▸ **Problem description**
All lines from the first line of the material up to and including the line with "You are a computer-use agent. Viewport: 640px" must be copied exactly, and no others.

▸ **Material for the task**
____________________

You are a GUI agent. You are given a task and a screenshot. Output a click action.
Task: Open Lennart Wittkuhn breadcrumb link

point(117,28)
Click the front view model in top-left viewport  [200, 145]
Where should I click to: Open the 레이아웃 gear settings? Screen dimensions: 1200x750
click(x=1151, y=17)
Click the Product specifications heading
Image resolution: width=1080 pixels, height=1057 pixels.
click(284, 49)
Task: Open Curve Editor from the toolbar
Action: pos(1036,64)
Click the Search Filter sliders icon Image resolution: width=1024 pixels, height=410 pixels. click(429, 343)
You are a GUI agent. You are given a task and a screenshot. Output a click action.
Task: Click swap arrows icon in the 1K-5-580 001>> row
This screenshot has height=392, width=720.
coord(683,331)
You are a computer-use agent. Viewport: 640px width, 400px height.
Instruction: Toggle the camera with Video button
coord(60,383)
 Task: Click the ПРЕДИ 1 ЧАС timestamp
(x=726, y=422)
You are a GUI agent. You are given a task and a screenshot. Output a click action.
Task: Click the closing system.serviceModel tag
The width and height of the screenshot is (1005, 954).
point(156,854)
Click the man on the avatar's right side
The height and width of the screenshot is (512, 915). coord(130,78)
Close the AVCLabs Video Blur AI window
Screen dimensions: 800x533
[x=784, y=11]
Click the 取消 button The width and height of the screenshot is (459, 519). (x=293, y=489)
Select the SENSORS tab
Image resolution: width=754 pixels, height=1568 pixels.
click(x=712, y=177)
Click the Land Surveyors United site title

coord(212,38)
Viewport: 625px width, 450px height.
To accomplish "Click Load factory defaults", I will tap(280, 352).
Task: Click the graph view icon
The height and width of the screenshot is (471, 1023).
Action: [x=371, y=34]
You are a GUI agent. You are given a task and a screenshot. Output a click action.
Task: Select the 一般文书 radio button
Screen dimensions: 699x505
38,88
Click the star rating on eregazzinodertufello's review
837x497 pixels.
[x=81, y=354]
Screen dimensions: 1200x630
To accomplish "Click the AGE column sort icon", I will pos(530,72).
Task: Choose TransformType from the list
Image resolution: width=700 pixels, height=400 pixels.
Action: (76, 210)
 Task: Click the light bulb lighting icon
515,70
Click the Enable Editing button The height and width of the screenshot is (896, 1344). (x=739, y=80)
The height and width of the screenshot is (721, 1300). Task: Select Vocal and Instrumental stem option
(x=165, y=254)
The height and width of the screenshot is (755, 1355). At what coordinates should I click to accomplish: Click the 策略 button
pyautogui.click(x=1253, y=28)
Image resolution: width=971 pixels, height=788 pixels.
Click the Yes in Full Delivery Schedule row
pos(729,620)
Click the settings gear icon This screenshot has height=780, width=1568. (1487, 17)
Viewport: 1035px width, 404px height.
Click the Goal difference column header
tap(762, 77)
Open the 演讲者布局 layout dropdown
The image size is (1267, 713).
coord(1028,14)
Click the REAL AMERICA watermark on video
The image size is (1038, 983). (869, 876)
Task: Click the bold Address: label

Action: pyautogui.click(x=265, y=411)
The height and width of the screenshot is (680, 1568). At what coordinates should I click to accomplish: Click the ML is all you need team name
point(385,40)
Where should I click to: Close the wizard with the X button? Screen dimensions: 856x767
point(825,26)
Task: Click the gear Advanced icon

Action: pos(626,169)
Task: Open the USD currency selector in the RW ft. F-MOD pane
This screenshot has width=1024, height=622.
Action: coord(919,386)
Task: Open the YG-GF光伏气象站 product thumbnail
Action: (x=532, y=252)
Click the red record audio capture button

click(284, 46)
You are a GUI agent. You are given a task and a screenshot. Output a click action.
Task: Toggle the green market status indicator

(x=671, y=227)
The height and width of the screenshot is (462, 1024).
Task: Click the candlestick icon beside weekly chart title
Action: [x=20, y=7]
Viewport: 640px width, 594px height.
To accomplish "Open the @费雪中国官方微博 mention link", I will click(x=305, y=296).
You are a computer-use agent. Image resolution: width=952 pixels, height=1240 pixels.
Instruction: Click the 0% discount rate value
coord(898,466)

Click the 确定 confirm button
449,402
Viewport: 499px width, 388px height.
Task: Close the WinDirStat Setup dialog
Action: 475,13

____________________

▸ **Answer to the problem**
You are a GUI agent. You are given a task and a screenshot. Output a click action.
Task: Open Lennart Wittkuhn breadcrumb link

point(117,28)
Click the front view model in top-left viewport  [200, 145]
Where should I click to: Open the 레이아웃 gear settings? Screen dimensions: 1200x750
click(x=1151, y=17)
Click the Product specifications heading
Image resolution: width=1080 pixels, height=1057 pixels.
click(284, 49)
Task: Open Curve Editor from the toolbar
Action: pos(1036,64)
Click the Search Filter sliders icon Image resolution: width=1024 pixels, height=410 pixels. click(429, 343)
You are a GUI agent. You are given a task and a screenshot. Output a click action.
Task: Click swap arrows icon in the 1K-5-580 001>> row
This screenshot has height=392, width=720.
coord(683,331)
You are a computer-use agent. Viewport: 640px width, 400px height.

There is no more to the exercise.